• Problem to solve: Convert the rows from the start through the line containing "Image resolution: width=545" into a JSON list of strings, one string per line, skipping blank lines and leaving out the pictures.
┄┄┄┄┄┄┄┄┄┄┄┄┄┄┄┄┄┄┄┄
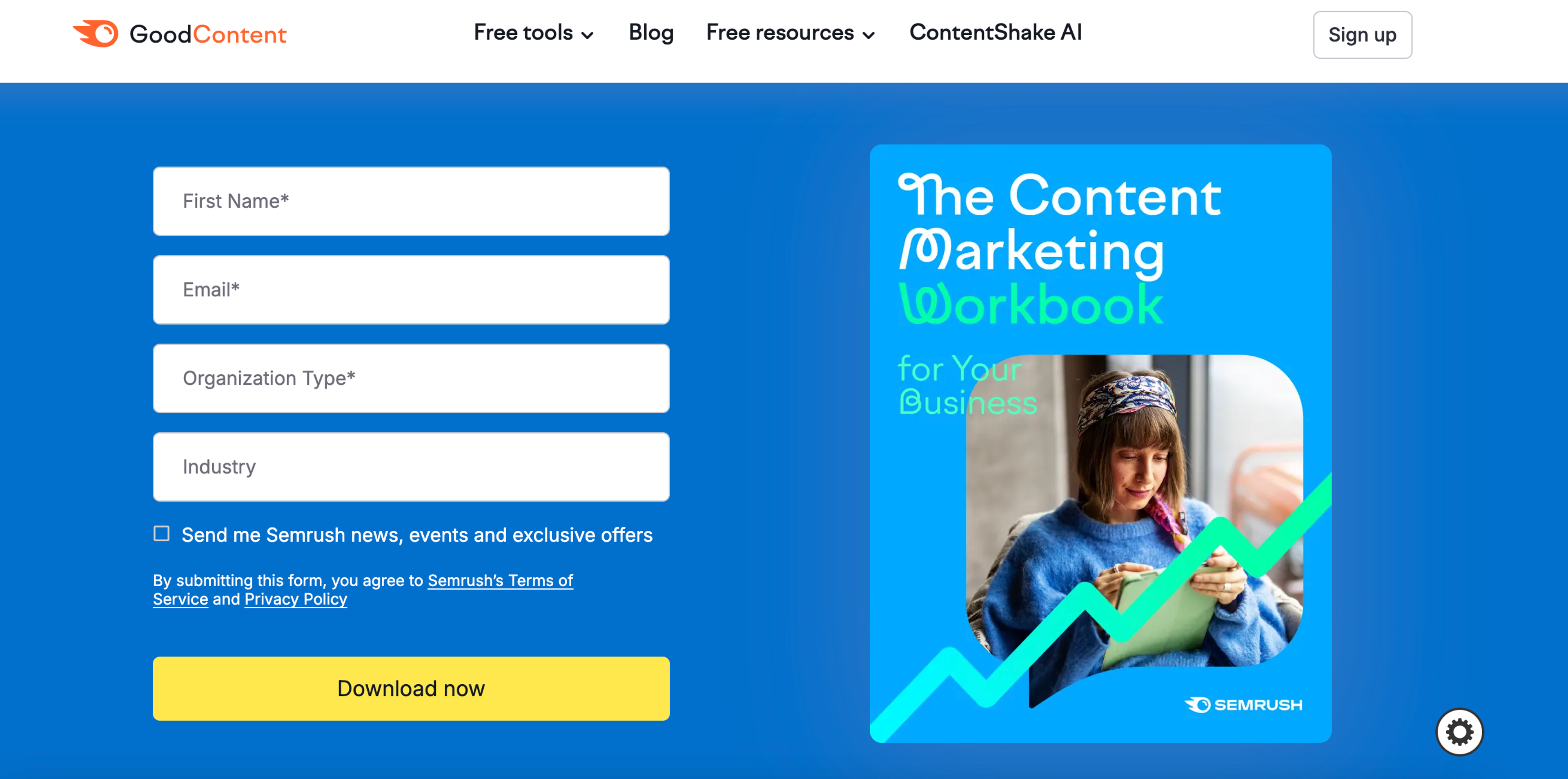1568x779 pixels.
Task: Open Semrush's Terms of Service link
Action: tap(500, 581)

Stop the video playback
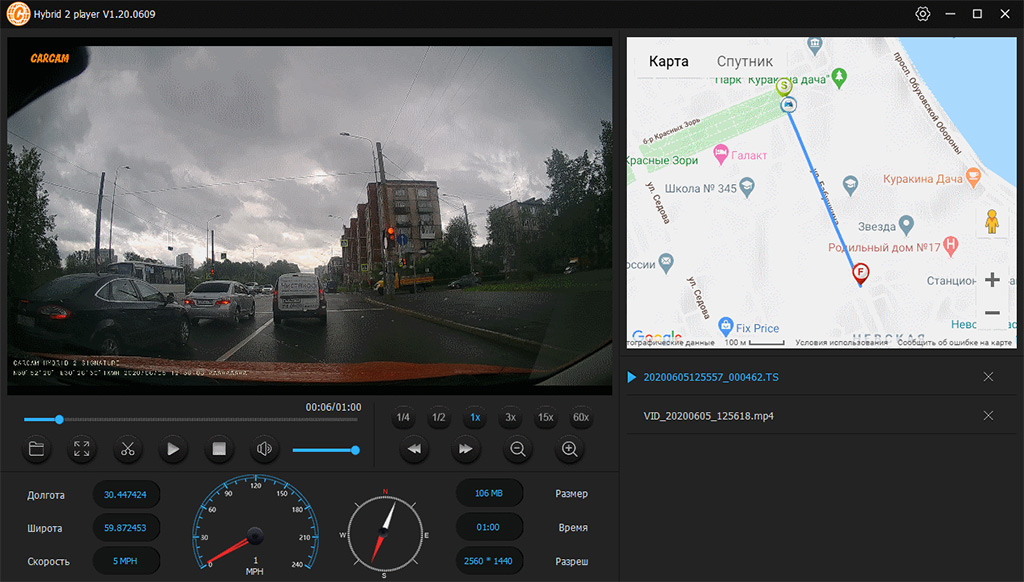(219, 449)
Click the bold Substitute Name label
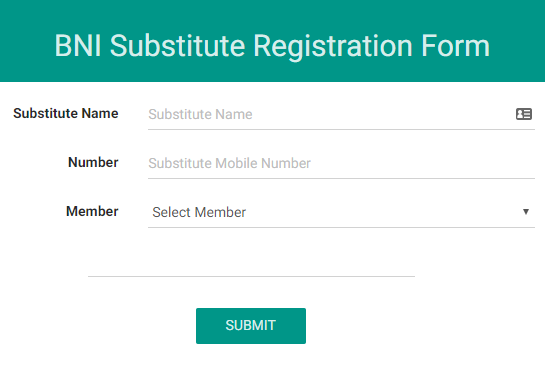Image resolution: width=545 pixels, height=391 pixels. (x=66, y=113)
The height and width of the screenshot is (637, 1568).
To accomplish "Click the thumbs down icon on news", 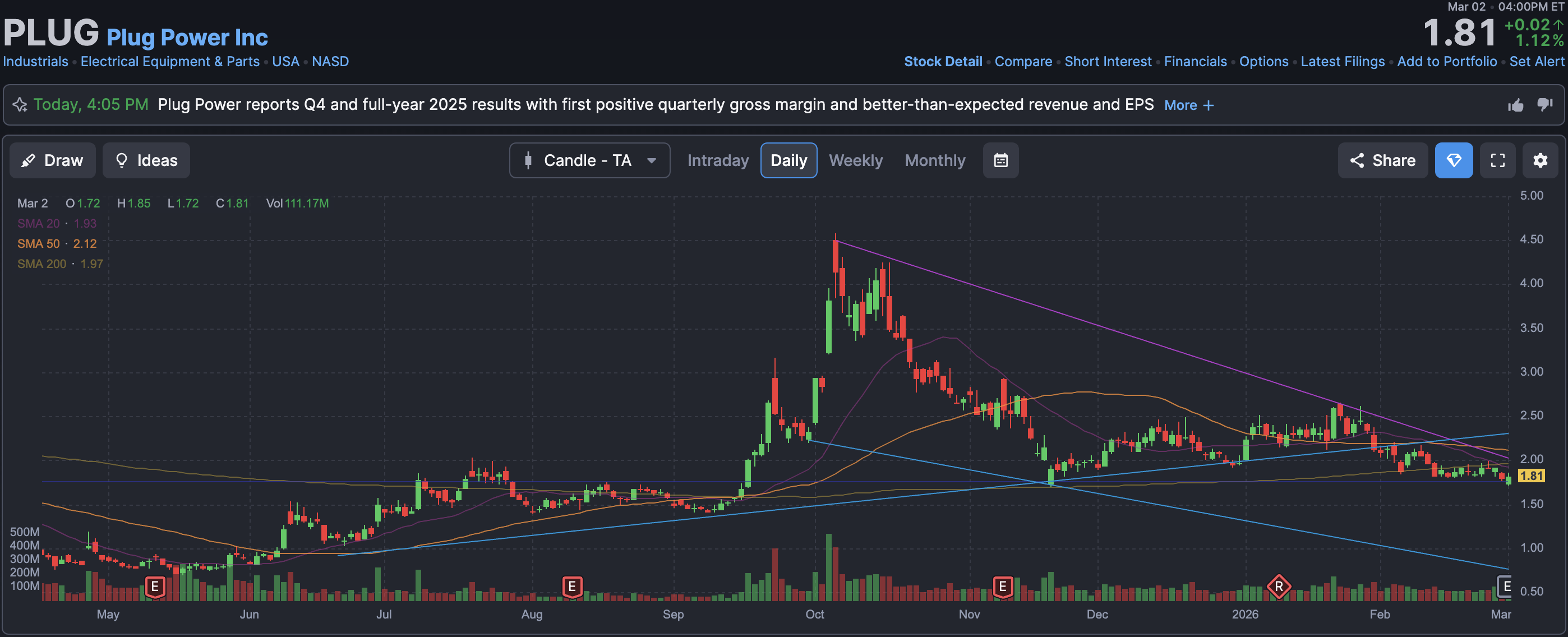I will coord(1544,105).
┄┄┄┄┄┄┄┄┄┄┄┄┄┄┄┄┄┄┄┄
• Answer below:
[
  "1568x779 pixels.",
  "Task: Open Semrush's Terms of Service link",
  "Action: tap(500, 581)",
  "Stop the video playback",
  "(219, 449)",
  "Click the bold Substitute Name label",
  "Image resolution: width=545 pixels, height=391 pixels. (x=66, y=113)"
]